The deadly effects of social inequality

Sir Michael Marmot speaking
Sir Michael Marmot

May 16, 2019—Something is very wrong in the United States and the United Kingdom, renowned epidemiologist Sir Michael Marmot told a standing room-only audience at Harvard T.H. Chan School of Public Health. While the rich continue to enjoy good health and longer lives, he said, the poor are getting sicker and dying younger.

In Baltimore, Md., for example, there is as much as a 20-year difference in life expectancy between men living in a poor neighborhood and men in a well-off neighborhood.

“This is a calamity,” Marmot said. “How can you improve health for a whole population when you’ve got this inequality?”

Sir Michael Marmot and Harvard Chan School Professor Ichiro Kawachi,
Sir Michael Marmot and Harvard Chan School Professor Ichiro Kawachi

Marmot, director of the Institute of Health Equity in the Department of Epidemiology and Public Health, University College London, delivered the 169th Cutter Lecture on Preventative Medicine in Kresge G-1 on May 10. First held in 1912, the lectures are administered by the Department of Epidemiology. Watch video of the event.
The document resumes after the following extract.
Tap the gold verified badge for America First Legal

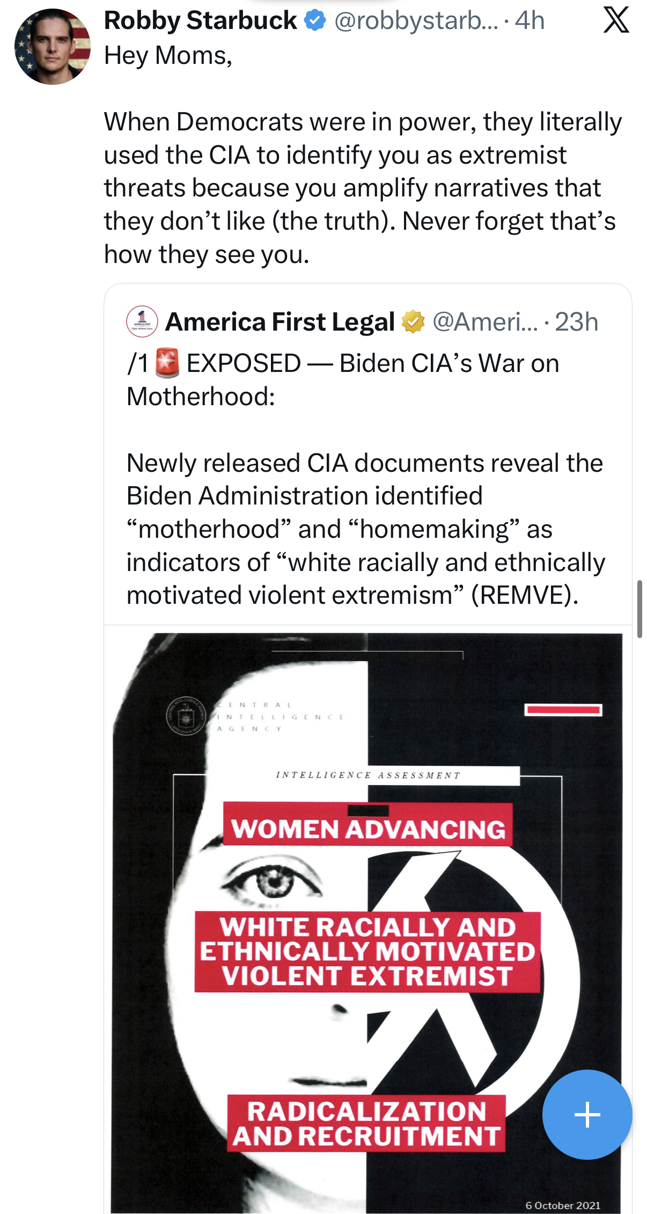(x=413, y=322)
Known for his work linking socioeconomic position to health outcomes, Marmot is the author of The Health Gap: The Challenge of an Unequal World. He has advised the World Health Organization, national governments, and local governments in the U.K. on mitigating health inequities.

He called for “evidence-based policy presented in the spirit of social justice,” noting that this can include living wages, and social spending in areas such as housing and early childhood development.

A packed audience at the Cutter lecture
A packed audience at the Cutter lecture

Marmot said that it is the social conditions surrounding poverty that cause health inequities. For example, stressful experiences in childhood such as exposure to violence on the street can lead to mental illness, risky behaviors, and a lifetime of poor health outcomes. He said that one of the ways that the root causes of health inequities could be addressed would be to reduce childhood poverty. The U.S. and U.K. have the financial capability to do so Marmot said—adding that not doing it is a political decision.

Another argument for social justice-informed policies, Marmot noted, is that social mobility is far less likely in the U.S. than most Americans would like to believe. Few of those born to fathers with incomes in the lowest 25% will join the top 25% of earners. Whereas in Denmark, he said, a person’s paternal income seems to have little influence on their likelihood of making it into the top income quartile.

Declining life expectancy among the poor in the U.S. and U.K. shows that “Social injustice is killing people on a grand scale,” Marmot said. What’s needed, he said is a policy approach that empowers people to live dignified lives of purpose and meaning.